State of the Engineer and American Education
A nice way to start your thinking about your job and education on a whole for the week.
From EETimes.com:
- State of the Engineer - Nice high-level review of EE employment
- Salary Survey responses - Responses to the above article
- My personal favorite response in whole is here:
The government doesn’t operate under the same “business model” as industry, and this is where the achievement gap develops between U.S. and European/Asian engineering counterparts. K-12 schools tend to teach children the skills they need to be functioning adults, i.e., capable of financially supporting themselves, and be law-abiding citizens. If this end is achieved, big-government feels they have done their part. Industry needs more than just “functioning” adults in the workforce. It needs highly skilled and motivated engineers. That’s really beyond the K-12 system’s job description, as the government has ostensibly determined.
From SF Chronicle:
- American kids, dumber than dirt - blunt title, with even more inflammatory content.
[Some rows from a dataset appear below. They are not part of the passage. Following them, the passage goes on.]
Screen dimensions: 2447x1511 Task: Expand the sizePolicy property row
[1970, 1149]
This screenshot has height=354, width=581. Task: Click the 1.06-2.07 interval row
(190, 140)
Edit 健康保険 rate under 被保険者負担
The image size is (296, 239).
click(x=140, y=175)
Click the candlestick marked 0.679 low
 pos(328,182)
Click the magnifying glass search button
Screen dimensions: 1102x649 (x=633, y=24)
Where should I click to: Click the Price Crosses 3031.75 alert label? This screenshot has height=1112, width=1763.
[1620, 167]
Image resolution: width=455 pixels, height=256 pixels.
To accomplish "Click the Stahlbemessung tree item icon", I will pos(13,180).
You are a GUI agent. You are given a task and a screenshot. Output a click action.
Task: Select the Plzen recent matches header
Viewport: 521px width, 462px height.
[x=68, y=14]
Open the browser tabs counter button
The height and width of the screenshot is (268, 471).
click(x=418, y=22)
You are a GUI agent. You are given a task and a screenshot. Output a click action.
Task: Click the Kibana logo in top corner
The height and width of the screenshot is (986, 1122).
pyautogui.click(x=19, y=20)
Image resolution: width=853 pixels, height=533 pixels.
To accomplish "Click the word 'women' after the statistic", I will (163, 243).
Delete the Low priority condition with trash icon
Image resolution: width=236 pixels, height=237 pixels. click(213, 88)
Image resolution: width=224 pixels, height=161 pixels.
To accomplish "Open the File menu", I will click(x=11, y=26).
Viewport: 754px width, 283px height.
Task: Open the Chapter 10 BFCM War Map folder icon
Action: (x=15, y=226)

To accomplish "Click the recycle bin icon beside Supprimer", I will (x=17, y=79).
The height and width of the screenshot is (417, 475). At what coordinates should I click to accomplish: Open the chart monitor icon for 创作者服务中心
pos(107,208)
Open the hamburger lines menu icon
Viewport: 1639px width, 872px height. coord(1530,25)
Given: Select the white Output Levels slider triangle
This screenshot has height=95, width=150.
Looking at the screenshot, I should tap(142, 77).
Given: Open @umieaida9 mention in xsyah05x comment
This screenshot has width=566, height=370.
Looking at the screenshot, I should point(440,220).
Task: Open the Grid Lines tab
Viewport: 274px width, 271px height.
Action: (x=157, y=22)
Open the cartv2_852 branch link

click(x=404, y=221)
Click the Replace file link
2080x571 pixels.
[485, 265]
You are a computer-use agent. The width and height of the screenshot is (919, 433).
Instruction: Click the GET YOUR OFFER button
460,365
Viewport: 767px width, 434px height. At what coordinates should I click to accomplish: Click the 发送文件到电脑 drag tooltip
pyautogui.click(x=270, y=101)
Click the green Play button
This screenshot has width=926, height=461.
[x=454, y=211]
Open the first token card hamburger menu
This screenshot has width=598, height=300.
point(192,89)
Here’s part of the conclusion:
As for the rest, well, the dystopian evidence seems overwhelming indeed, to the point where it might be no stretch at all to say the biggest threat facing America is perhaps not global warming, not perpetual warmongering, not garbage food or low-level radiation or way too much Lindsay Lohan, but a populace far too ignorant to know how to properly manage any of it, much less change it all for the better.